**Directions for this task**
When the string "computer" is part of a line below, that line should be copied.

**Supplied data**
++++++
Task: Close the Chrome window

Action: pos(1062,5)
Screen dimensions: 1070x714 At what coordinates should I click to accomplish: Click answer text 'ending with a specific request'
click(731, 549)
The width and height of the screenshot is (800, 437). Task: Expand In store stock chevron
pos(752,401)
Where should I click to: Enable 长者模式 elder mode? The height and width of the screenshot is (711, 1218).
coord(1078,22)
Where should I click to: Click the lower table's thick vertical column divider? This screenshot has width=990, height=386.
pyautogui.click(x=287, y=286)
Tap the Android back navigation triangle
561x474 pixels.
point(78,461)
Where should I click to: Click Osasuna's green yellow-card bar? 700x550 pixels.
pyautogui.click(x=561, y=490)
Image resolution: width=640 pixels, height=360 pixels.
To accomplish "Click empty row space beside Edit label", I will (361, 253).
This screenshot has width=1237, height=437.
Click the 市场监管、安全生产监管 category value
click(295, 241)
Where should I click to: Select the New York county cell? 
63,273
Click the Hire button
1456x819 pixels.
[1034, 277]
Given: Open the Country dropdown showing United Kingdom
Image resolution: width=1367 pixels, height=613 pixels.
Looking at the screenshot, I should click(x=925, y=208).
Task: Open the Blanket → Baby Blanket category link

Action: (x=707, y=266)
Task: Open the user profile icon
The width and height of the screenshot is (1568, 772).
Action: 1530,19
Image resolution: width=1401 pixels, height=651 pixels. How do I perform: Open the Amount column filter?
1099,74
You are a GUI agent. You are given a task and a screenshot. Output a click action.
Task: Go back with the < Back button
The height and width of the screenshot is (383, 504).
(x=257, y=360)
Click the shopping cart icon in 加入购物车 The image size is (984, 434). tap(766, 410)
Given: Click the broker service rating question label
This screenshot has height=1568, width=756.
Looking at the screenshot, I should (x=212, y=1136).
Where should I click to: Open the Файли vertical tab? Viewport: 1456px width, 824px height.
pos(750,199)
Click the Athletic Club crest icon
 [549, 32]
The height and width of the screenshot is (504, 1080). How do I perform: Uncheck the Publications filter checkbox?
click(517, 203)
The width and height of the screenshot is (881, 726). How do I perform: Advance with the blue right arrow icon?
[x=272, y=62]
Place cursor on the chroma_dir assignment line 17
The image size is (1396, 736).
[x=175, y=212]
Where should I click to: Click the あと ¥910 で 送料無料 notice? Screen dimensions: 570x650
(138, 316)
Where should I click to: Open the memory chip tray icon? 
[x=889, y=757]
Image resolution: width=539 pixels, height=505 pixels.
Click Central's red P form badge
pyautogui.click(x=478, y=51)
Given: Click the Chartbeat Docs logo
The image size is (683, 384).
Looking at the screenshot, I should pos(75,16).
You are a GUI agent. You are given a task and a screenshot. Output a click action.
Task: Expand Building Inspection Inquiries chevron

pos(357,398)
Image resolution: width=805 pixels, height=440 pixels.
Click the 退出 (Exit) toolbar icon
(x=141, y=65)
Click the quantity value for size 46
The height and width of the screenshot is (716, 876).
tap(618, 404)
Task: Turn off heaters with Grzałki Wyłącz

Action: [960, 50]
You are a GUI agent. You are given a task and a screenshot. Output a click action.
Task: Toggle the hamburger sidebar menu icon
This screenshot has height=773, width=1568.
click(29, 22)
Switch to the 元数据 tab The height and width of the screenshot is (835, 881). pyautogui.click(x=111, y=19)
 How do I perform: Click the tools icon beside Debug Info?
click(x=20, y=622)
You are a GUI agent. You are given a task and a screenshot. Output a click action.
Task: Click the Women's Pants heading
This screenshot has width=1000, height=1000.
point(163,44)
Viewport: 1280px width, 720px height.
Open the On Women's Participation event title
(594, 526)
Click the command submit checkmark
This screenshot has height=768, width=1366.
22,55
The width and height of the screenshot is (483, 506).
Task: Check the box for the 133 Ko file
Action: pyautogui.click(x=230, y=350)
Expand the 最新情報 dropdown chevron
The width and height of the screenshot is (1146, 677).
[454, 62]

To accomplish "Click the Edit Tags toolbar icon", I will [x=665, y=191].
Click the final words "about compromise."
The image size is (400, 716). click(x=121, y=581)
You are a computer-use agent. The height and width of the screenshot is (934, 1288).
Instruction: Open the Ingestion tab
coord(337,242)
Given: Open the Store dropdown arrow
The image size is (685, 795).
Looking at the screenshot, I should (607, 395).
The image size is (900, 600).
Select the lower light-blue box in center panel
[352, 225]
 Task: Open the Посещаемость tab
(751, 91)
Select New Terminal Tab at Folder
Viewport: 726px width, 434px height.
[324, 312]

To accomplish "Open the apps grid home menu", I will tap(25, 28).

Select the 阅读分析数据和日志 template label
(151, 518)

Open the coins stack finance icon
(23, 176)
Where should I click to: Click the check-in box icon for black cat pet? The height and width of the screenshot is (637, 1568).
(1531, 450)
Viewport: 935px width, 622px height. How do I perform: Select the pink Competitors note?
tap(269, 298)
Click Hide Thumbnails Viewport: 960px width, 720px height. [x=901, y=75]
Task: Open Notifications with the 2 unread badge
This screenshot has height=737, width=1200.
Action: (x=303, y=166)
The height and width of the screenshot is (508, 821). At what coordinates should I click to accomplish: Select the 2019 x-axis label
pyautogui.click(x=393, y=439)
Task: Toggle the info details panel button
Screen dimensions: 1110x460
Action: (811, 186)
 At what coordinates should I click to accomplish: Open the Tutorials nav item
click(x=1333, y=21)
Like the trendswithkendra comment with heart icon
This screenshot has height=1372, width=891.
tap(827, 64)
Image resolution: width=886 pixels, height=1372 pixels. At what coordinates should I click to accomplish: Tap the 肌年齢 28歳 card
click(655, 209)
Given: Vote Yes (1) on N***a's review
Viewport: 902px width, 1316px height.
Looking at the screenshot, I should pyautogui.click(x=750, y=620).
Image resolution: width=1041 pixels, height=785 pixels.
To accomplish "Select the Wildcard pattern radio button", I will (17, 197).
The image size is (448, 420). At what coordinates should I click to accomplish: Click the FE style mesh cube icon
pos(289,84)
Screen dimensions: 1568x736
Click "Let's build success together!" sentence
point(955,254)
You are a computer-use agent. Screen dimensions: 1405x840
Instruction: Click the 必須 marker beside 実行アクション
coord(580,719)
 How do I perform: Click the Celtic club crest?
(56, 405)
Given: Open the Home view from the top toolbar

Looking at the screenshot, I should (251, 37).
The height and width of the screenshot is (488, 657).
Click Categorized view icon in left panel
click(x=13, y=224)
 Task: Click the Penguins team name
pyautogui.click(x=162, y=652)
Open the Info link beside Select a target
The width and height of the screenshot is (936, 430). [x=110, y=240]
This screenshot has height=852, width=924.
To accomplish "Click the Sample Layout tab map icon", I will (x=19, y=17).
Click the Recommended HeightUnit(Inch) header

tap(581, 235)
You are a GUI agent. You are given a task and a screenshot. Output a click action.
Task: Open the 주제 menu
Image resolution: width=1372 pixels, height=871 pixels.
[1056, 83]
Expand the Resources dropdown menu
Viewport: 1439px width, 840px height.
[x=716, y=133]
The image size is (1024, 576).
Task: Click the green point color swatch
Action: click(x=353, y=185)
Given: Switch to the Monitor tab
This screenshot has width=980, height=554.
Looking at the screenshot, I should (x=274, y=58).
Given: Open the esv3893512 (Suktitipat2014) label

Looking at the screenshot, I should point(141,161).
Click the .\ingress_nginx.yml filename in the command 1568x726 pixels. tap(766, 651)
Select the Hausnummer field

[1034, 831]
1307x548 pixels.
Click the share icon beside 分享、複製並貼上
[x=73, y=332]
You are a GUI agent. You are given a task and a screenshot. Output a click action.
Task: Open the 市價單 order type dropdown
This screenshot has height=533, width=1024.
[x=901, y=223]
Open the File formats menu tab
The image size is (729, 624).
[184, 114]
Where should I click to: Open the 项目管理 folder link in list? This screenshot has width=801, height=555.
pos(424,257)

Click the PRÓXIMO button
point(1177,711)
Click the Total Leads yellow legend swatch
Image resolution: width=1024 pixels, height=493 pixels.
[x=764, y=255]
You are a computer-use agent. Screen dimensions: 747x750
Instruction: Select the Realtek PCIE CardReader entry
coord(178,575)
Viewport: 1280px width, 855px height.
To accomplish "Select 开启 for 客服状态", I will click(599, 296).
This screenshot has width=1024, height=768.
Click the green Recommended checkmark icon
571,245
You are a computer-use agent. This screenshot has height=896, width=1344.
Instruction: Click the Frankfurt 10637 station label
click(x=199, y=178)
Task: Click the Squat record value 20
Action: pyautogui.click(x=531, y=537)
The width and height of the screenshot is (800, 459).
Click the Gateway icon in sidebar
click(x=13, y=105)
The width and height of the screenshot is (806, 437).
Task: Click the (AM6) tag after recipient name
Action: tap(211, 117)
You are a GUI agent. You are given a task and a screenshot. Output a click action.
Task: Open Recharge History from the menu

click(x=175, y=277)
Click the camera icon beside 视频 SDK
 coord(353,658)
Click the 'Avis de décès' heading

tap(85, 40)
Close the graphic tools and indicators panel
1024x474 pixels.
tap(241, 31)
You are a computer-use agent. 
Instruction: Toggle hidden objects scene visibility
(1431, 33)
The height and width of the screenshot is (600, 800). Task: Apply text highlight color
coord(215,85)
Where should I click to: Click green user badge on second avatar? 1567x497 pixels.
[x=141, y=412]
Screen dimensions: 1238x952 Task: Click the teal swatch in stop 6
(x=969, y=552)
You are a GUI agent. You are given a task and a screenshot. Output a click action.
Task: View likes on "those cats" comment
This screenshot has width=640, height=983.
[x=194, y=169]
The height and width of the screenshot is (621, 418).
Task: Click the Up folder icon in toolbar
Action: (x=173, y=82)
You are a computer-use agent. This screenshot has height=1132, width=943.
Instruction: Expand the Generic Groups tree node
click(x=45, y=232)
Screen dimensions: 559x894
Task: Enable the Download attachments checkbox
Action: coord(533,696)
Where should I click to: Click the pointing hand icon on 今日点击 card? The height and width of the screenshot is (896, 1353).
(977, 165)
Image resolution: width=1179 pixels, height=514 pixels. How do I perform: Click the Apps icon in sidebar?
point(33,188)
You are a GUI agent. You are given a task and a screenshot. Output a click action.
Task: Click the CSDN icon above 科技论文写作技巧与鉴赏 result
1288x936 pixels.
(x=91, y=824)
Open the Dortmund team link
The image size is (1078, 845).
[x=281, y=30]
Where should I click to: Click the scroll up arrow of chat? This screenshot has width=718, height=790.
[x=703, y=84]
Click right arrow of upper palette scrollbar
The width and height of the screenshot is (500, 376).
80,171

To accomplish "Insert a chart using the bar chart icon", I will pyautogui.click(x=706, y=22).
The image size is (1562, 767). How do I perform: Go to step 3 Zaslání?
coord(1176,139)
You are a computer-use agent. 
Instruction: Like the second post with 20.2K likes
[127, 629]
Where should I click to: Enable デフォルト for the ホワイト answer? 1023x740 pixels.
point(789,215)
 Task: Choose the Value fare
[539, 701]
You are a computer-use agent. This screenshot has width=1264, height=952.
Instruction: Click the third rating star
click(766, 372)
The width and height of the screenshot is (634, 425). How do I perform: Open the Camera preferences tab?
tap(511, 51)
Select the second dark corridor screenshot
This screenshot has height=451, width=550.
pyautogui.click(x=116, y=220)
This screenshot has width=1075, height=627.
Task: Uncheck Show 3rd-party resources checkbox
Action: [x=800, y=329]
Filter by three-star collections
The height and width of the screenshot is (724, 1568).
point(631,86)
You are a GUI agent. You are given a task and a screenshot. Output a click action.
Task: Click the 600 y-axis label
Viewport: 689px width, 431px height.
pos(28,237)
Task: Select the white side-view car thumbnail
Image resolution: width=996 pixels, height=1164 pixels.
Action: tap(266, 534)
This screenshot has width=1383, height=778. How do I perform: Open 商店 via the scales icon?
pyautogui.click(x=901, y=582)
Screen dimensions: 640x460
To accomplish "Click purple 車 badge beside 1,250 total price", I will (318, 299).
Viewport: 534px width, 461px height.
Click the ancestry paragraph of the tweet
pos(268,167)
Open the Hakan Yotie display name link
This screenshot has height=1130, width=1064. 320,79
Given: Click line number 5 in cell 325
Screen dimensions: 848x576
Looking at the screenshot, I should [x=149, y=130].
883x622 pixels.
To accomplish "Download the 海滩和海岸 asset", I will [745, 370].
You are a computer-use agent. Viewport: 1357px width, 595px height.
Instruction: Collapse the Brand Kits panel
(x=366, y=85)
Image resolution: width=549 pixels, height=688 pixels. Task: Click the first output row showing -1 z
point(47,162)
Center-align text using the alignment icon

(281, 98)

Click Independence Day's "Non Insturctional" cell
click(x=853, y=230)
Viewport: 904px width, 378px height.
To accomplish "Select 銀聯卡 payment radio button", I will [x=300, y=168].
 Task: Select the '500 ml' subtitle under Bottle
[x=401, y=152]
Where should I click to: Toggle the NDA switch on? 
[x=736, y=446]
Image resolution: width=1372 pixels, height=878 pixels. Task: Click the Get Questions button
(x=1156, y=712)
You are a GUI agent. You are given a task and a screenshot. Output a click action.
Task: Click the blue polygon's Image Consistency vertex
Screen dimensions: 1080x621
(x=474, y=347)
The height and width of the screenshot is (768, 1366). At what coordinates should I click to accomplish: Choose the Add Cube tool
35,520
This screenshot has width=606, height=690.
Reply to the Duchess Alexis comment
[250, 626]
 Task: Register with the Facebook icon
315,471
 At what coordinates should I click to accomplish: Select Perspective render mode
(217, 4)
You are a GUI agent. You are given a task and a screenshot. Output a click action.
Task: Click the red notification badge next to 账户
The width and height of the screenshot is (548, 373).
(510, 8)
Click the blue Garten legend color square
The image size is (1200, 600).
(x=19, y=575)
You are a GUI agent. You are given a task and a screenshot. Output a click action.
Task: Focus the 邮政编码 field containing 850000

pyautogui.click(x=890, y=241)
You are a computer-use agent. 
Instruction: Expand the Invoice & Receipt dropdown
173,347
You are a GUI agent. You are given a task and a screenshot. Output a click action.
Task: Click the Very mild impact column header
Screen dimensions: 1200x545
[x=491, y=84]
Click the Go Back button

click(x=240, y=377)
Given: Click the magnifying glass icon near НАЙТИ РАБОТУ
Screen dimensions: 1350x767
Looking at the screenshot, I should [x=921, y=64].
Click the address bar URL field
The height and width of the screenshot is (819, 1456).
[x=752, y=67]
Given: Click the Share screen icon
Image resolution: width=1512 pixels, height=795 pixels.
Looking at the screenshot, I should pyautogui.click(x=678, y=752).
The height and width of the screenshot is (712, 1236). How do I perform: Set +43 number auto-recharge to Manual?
++++++
**Completed exercise**
You are a computer-use agent. The height and width of the screenshot is (934, 1288).
You are a computer-use agent. Screen dimensions: 1405x840
You are a computer-use agent. Screen dimensions: 747x750
You are a computer-use agent. This screenshot has height=896, width=1344.
You are a computer-use agent. 
You are a computer-use agent. This screenshot has height=1132, width=943.
You are a computer-use agent. 
You are a computer-use agent. This screenshot has width=1264, height=952.
You are a computer-use agent. Viewport: 1357px width, 595px height.
You are a computer-use agent. 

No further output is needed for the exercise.